In the same period, developing technologies such as 3D-enhanced vision, computer-assisted wrist movements and motion scaling gave birth to robotic surgery. Carpentier and colleagues performed the first mitral valvuloplasty using the first generation of Da Vinci surgical system (Intuitive Surgical Inc., Sunnyvale, CA, USA) in 1998. They were followed by Nifong et al. in East Carolina Heart Institute which became today one of the leading centers in robotic MV reconstruction (133). With growing experience, more and more complex lesions were treated with this approach. The results of a phase II multicenter trial published in 2005 listed the different techniques used under robotic approach from quadrangular resection to chordal transfer and chordal replacement (134). Team learning curve is of paramount importance in robotic-assisted surgery and some highly experienced centers, in collaboration with industry, have developed programs for new robotic surgeons with in-depth training (135). Ramzy and colleagues even proved that a stepwise approach of training had only little impact on pump time and complication rate (136). Such approaches may accelerate the spread of this technology.
Conclusions
Almost 40 years after that a comprehensive system of valve analysis and related techniques has been described by Carpentier, MV reconstruction has been worldwide accepted as the reference in treatment of MR whatever the etiology and mechanism. The excellent long term results along with the technical progress of diagnosis have profoundly modified the management of patients with MR over the years. In some instances, patients are even referred to the surgeon before the occurrence of symptoms.
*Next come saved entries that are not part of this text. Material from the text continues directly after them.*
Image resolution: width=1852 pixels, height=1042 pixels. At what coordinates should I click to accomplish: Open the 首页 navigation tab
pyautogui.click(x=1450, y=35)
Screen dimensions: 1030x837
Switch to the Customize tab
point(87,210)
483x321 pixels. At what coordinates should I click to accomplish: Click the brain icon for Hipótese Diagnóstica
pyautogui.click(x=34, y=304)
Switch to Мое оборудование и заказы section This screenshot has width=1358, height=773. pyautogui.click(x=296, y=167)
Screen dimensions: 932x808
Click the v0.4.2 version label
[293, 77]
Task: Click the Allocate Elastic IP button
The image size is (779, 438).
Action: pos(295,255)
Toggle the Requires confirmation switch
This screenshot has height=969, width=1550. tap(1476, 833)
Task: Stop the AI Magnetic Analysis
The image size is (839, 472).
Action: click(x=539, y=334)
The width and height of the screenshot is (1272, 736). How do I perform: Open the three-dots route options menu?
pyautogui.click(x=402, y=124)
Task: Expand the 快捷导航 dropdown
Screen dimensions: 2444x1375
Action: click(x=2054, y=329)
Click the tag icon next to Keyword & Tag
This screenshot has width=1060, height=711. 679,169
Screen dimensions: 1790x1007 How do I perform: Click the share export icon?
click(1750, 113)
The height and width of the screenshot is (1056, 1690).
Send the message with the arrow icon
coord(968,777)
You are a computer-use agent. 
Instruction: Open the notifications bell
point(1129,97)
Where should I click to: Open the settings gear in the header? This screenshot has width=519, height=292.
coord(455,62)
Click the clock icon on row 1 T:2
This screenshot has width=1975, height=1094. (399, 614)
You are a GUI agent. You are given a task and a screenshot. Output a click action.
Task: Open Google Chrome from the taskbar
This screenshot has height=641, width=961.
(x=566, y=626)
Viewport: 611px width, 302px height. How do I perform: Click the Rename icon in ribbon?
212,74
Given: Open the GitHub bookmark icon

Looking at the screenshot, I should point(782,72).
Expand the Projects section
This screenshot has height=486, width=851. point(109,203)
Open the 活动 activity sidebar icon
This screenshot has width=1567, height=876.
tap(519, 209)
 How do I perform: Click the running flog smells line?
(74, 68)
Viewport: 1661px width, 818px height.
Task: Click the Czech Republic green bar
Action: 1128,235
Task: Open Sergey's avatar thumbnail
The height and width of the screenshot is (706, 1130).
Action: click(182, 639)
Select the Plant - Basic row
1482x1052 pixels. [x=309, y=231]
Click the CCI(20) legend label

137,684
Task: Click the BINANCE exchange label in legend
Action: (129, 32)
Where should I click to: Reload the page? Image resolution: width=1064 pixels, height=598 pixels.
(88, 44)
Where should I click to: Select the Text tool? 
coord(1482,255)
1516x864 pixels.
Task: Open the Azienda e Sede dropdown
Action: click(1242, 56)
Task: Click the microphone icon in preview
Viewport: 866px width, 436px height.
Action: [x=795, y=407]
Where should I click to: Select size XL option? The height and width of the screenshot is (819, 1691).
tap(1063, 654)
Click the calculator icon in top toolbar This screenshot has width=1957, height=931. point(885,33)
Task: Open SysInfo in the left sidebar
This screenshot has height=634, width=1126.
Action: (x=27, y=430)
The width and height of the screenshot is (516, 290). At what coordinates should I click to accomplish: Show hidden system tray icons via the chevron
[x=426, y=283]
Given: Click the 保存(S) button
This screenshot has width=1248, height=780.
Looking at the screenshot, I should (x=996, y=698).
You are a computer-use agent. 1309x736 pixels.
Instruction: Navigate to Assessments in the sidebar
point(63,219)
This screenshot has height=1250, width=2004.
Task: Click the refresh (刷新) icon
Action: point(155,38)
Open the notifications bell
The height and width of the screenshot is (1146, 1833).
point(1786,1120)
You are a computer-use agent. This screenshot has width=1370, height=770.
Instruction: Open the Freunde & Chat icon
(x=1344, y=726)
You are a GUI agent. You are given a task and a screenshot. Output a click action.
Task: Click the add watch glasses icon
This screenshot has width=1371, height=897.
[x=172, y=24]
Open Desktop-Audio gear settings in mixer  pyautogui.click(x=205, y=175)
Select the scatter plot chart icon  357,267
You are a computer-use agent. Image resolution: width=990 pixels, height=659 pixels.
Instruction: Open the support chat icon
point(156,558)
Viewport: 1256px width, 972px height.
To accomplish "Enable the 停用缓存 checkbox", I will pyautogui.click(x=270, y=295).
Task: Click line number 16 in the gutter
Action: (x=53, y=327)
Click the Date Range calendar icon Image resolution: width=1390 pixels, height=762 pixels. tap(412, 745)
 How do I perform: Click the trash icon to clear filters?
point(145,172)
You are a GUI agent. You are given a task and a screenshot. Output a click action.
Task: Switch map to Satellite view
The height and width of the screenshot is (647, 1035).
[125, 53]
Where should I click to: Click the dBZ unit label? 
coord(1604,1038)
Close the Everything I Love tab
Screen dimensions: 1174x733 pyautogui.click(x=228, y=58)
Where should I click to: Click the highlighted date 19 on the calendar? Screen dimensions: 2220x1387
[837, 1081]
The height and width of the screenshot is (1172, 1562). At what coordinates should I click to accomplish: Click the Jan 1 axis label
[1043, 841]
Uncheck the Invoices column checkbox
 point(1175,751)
Nevertheless, in order to further provide better care and faster recovery to the patients, techniques of repair are in constant evolution, and we must pay tribute to all surgeons who pioneered new approaches reaching that goal without compromising with Carpentier’s three fundamental principles of repair: restore or preserve leaflet mobility, create a large surface of coaptation and remodel the annulus to offer an optimal and stable orifice area.
Acknowledgements
Disclosure: The author declares no conflict of interest.